* _Brano da leggere_:
::::::::::
Professor Gallese, quando, e per quale motivo, ha iniziato a occuparsi di questioni inerenti all’arte e all’estetica?
Ho iniziato a interessarmi al rapporto tra Arte e Cervello grazie al tema dell’empatia, da me esplorato da molti anni in relazione alla cognizione sociale, soprattutto a partire dalla nostra scoperta dei neuroni specchio [una particolare classe di cellule nervose, originariamente visualizzate nella corteccia premotoria ventrale del macaco, che si attivano sia quando la scimmia esegue uno specifico atto motorio sia quando osserva un altro individuo – scimmia o uomo – eseguire un atto motorio identico o simile, N.d.R.].
La scoperta di autori come Robert Vischer, che nella seconda metà del XIX secolo avevano teorizzato un rapporto tra empatia (Einfühlung) ed esperienza estetica, mi convinse che questo tema potesse essere affrontato anche con l’approccio delle neuroscienze cognitive. Secondo Vischer, le forme simboliche acquisiscono significato prima di tutto grazie al proprio contenuto antropomorfo. Grazie alla risonanza della propria immagine corporea, l’osservatore è in grado di stabilire una relazione con l’opera d’arte. Queste e altre riflessioni mi spinsero a pensare all’arte come a una forma mediata di intersoggettività. Ciò fa dell’arte e dell’esperienza estetica ambiti naturalmente connessi ai miei precedenti temi di ricerca.
Un secondo aspetto che mi ha convinto a occuparmi di arte ed estetica è il tema del rapporto tra cervello, corpo e i diversi piani di “realtà” da noi costantemente abitati. Abbiamo il mondo “reale” da noi percepito online nella quotidianità; la sua narrazione da parte dei mezzi di comunicazione; e, infine, la rappresentazione che del mondo fa l’arte attraverso le sue finzioni narrative. Quale rapporto intercorre tra questi diversi piani e come li risolve il nostro cervello? Da questo punto di vista, le neuroscienze cognitive non solo possono occuparsi di arte, ma direi che devono farlo, se hanno l’ambizione di studiare in modo esaustivo con il proprio approccio e linguaggio di descrizione la condizione umana. Per questo motivo ho iniziato recentemente a occuparmi anche di linguaggio cinematografico in collaborazione con Michele Guerra, studioso di cinema all’Università di Parma, e di finzione narrativa letteraria con Hannah Wojciehowski, studiosa di letteratura all’Università di Austin, in Texas.
::::::::::
* _Dati di lavoro_:
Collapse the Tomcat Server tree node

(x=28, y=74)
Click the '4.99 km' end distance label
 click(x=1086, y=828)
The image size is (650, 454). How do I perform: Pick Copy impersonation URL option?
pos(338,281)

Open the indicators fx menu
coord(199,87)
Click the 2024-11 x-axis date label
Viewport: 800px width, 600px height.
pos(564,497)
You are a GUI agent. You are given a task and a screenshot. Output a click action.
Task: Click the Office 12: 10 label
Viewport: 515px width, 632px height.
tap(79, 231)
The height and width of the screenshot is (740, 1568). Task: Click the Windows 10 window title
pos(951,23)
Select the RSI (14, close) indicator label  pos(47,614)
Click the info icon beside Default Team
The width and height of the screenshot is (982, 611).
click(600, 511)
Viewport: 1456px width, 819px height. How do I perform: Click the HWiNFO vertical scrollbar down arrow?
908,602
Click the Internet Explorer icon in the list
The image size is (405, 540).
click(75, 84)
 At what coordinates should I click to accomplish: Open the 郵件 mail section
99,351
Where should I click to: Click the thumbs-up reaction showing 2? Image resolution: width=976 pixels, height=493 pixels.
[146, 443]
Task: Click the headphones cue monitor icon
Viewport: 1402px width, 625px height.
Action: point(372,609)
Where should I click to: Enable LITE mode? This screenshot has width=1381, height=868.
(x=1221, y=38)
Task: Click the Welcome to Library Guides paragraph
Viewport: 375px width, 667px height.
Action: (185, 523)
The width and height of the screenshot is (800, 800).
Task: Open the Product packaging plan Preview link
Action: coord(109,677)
::::::::::
* _Obiettivo A_: Cita alla lettera il passo del brano su arte e cervello compreso tra "La scoperta di" e "temi di ricerca.", estremi inclusi.
* _Obiettivo B_: Stampa senza alcuna modifica le righe delle voci che vanno da quella contenente "The height and" a quella contenente "click(600, 511)", estremi inclusi.

* _Risultato A_:
La scoperta di autori come Robert Vischer, che nella seconda metà del XIX secolo avevano teorizzato un rapporto tra empatia (Einfühlung) ed esperienza estetica, mi convinse che questo tema potesse essere affrontato anche con l’approccio delle neuroscienze cognitive. Secondo Vischer, le forme simboliche acquisiscono significato prima di tutto grazie al proprio contenuto antropomorfo. Grazie alla risonanza della propria immagine corporea, l’osservatore è in grado di stabilire una relazione con l’opera d’arte. Queste e altre riflessioni mi spinsero a pensare all’arte come a una forma mediata di intersoggettività. Ciò fa dell’arte e dell’esperienza estetica ambiti naturalmente connessi ai miei precedenti temi di ricerca.

* _Risultato B_:
The height and width of the screenshot is (740, 1568). Task: Click the Windows 10 window title
pos(951,23)
Select the RSI (14, close) indicator label  pos(47,614)
Click the info icon beside Default Team
The width and height of the screenshot is (982, 611).
click(600, 511)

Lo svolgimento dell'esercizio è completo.